A novel class of noscapine derivatives known as 9-arylimino noscapinoids was designed by substituting arylimino groups (Schiff bases) at the C-9 position. These molecules were docked with αβ-tubulin complex and a panel of three top scoring molecules, 4-6 based on docking score were screened out. These molecules bind tubulin with robust predicted binding energy of -37.24 kcal/mol and -45.41 kcal/mol for 4, -39.73 kcal/mol and -47.74 kcal/mol for 5, and -43.62 kcal/mol and -49.72 kcal/mol for 6 respectively compared to noscapine (-34.47 kcal/mol and -40.27 kcal/mol) using molecular mechanics/Poisson-Boltzmann surface area (MM/PBSA) and molecular mechanics/generalized Born surface area (MM/GBSA).
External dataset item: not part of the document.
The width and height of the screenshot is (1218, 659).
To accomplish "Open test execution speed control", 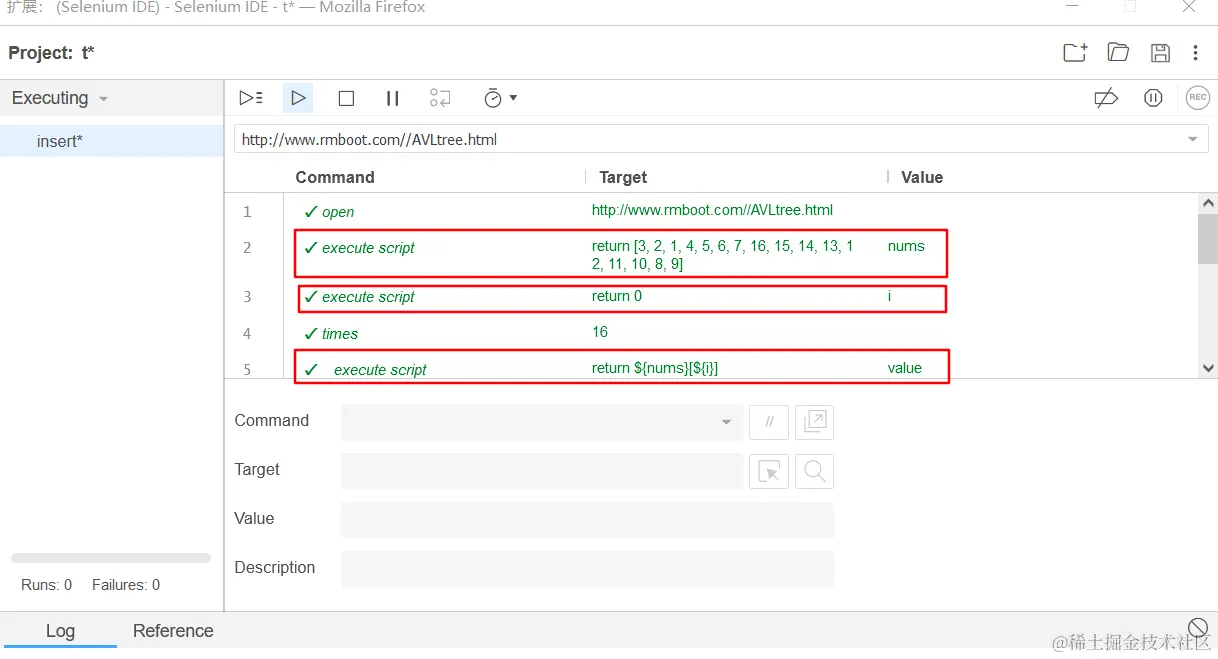I will pos(499,98).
These three molecules were chemically synthesized and demonstrated experimentally to bind tubulin with high affinity compared to noscapine. The anti-proliferative activity of 4-6 revealed inhibitory concentration (IC50 value) in between 3.6 to 32.6 µM using MCF-7 and MDA-MB-231 human breast cancer cell lines and a group of primary breast tumor cells. All three molecules were shown to inhibit the mitotic progression at the G2/M phase and induce apoptosis to cancer cells at a different level. Thus, we conclude that 9-arylimino noscapinoids 4-6 have tremendous potential as chemotherapeutic agents for the treatment of breast cancer.